Quanta of perception, quanta of consciousness
Vanrullen explains that, ultimately, “the distinction between rhythmic and discrete perception is essentially a matter of degree, and all perceptual periodicities are in fact germane to the question of discrete perception.” And “a frequency change of the critical brain rhythm is equivalent to a change in the ‘frame rate’ of discrete perception (to employ again the video clip metaphor).”
This last comment is the key conclusion from the research Vanrullen and others have conducted. And it’s potentially quite remarkable when we think through its implications. It means that perception and consciousness itself come in discrete chunks, rhythmically. This what I mean by “quanta of perception” and “quanta of consciousness.”
Implications for the General Resonance Theory of consciousness
This research is good support for the General Resonance Theory of consciousness because this theory, developed by me and Jonathan Schooler, is based on the idea that shared resonance frequencies lead to the combination of consciousness. The idea of shared resonance applies to both perception (measured by the “Perception Index” in our theory) and the integration of consciousness (measured by the “Connectivity Index” in our theory).
The product of all perception data and its integration gives us the capacity for consciousness in each moment, designated Omega in our theory (equivalent to Phi in Integrated Information Theory). Omega is calculated as a snapshot in time. So in GRT consciousness itself is fundamentally quantized.

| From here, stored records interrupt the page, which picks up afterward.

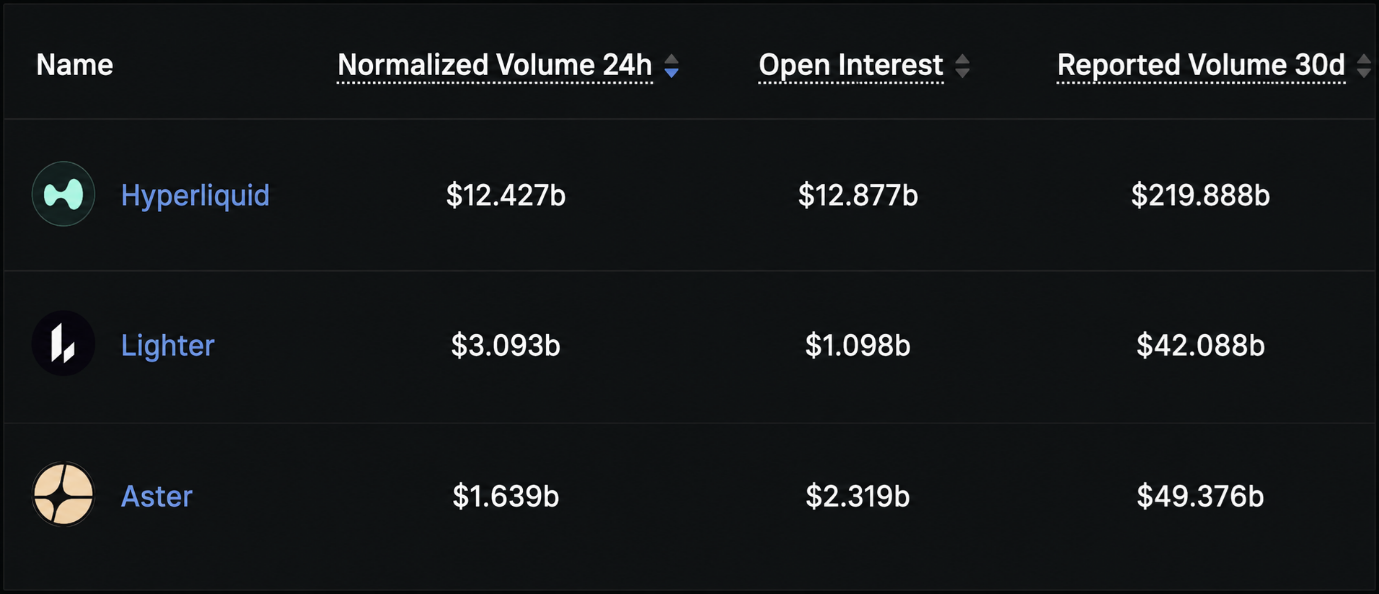Image resolution: width=1379 pixels, height=594 pixels.
Task: Open the Lighter exchange link
Action: tap(167, 345)
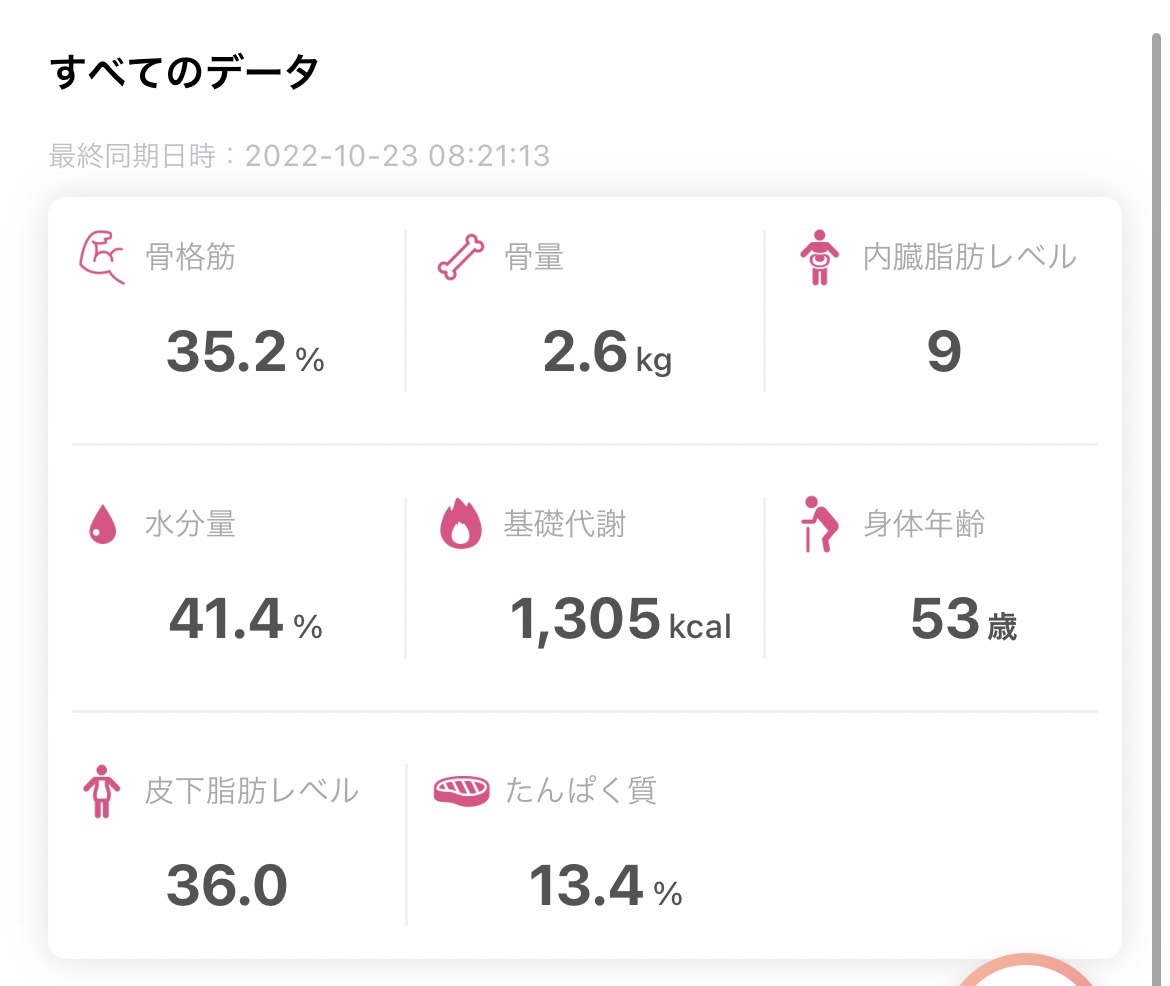This screenshot has width=1170, height=986.
Task: Select the 内臓脂肪レベル value 9
Action: 944,351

Omega is a measure of the capacity for consciousness in each moment. As the speed of consciousness quanta increases our subjective experience over time, over a series of snapshots, becomes more rich. If the flow of quanta slows down, in altered states, or comes to a stop, essentially, like in coma or other vegetative states, our subjective experience is far less rich. When we die it disappears since there are no more quanta of consciousness being produced.
Let’s end with some reflections on William James’ intuitive notion of the stream of consciousness. There is no contradiction between the idea of snapshots or quanta of consciousness and the stream of consciousness. These ideas are readily reconciled when we realize that any stream will ultimately consist of droplets and molecules of water, when we peer downward to the very small scale.

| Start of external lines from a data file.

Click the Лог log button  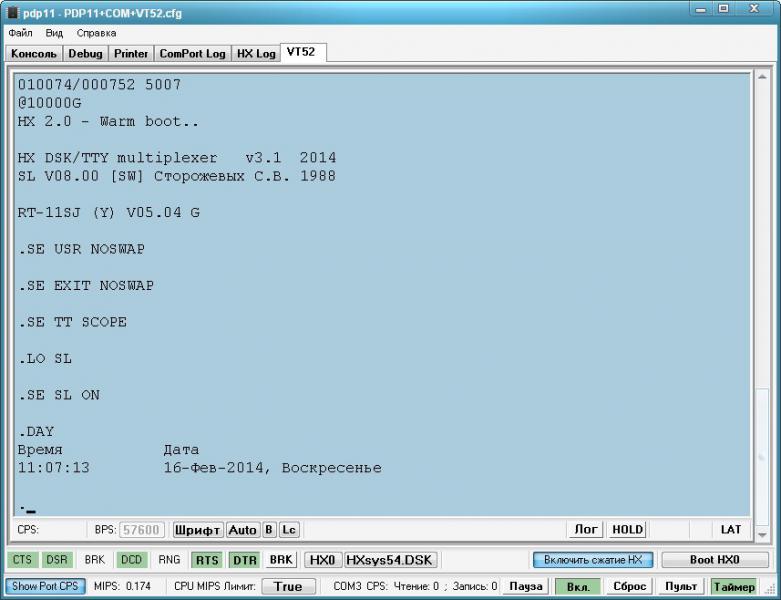click(586, 530)
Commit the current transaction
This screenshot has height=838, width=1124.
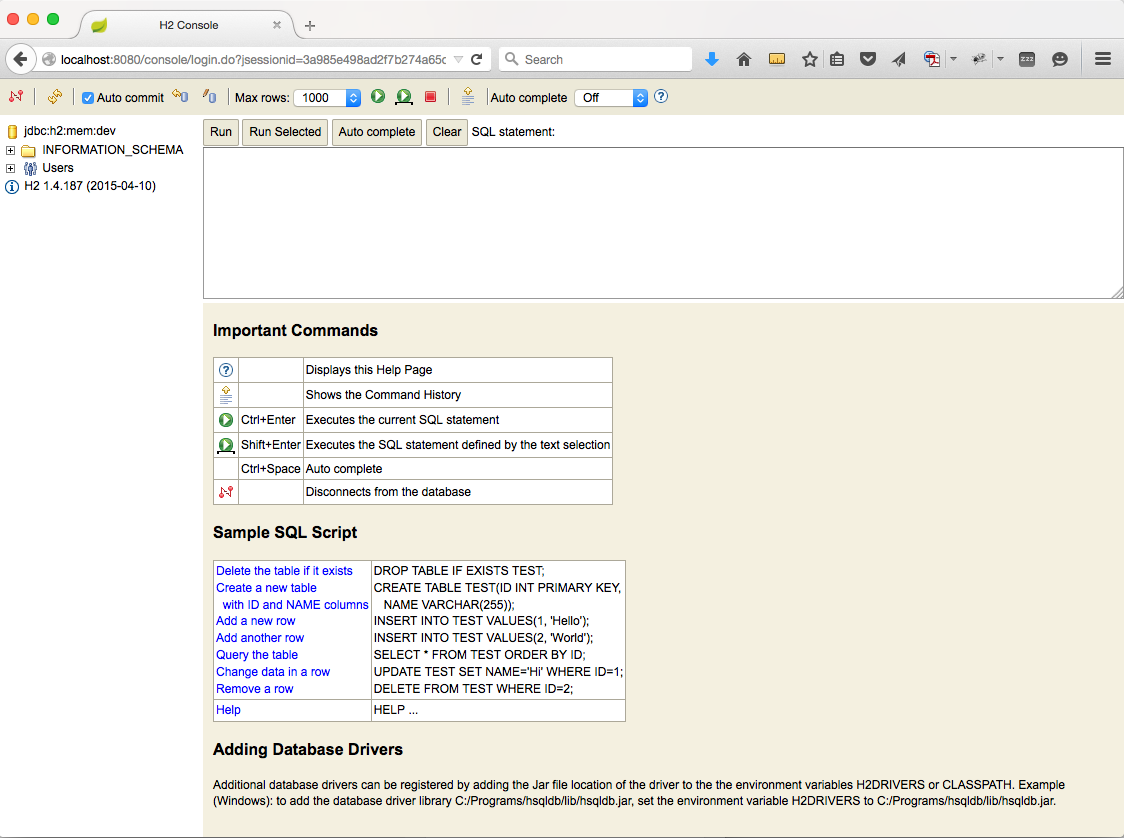[181, 96]
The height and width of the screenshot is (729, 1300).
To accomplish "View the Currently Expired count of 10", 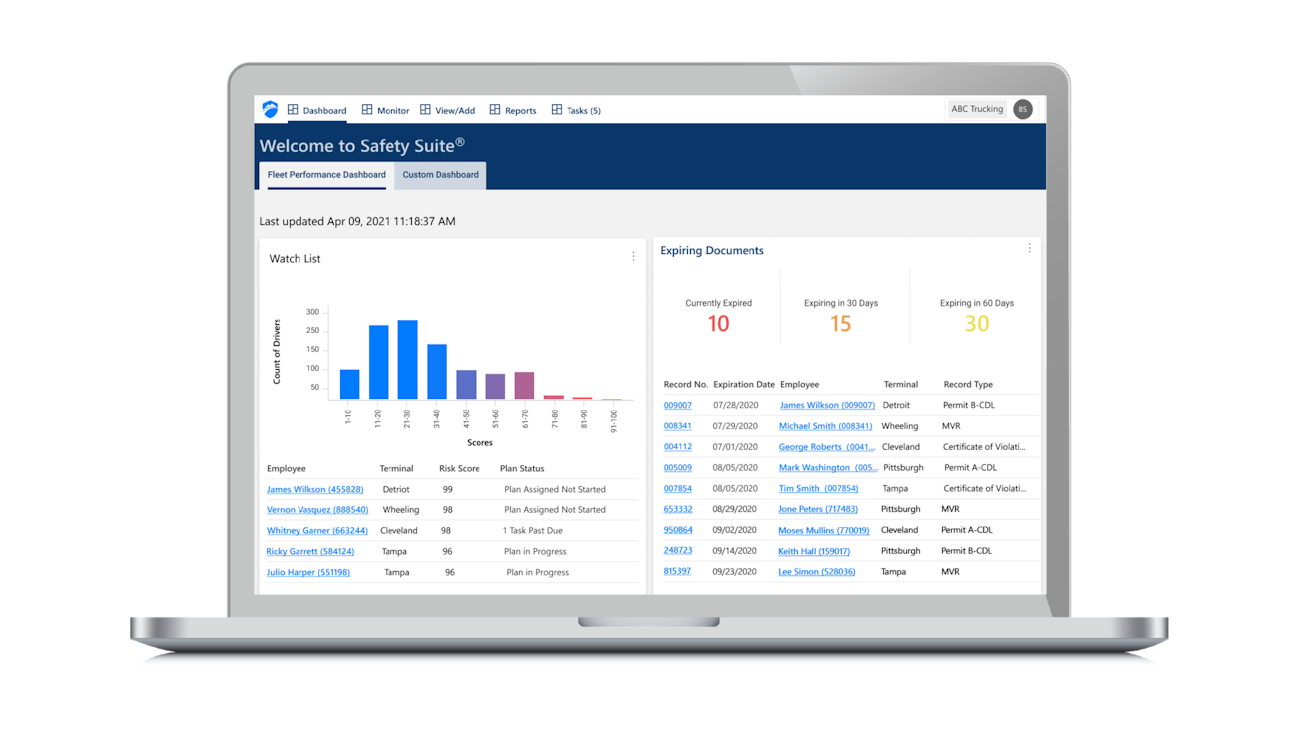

Similarly, the fact that perception and consciousness seems to be quantized at the very small scale suggests that the experienced stream of consciousness is made up of these smallest units. But when they’re experienced in real-time the nature of our minds and brains renders that experience a continuous stream.
Interestingly, and one of the strengths of GRT, is that this process of quantization of human consciousness does not stop at the human scale. Rather, it’s a multi-scale process of nested resonances from the very smallest scale of reality to the largest. Physics at the smallest scale is governed by quantum mechanics, so GRT’s conceptual structure mirrors that of quantum physics in key ways. This mirroring is not accidental.
GRT is inspired in large part by Alfred North Whitehead’s “process philosophy,” which was developed concurrently with quantum mechanics — during the 1920s and 30s. As such, it was the first and perhaps still most serious effort at creating a systematic philosophy and ontology based, in part, on the insights of quantum mechanics and other insights from modern physics (Whitehead was an active theorist in many foundational physics and mathematical problems during his life).
GRT, as a general theory of consciousness, allows for the integration of different types of theories into a unified whole that can explain the nature of physical reality and consciousness, using many of the same concepts.
Later essays will explore this unified theory approach further.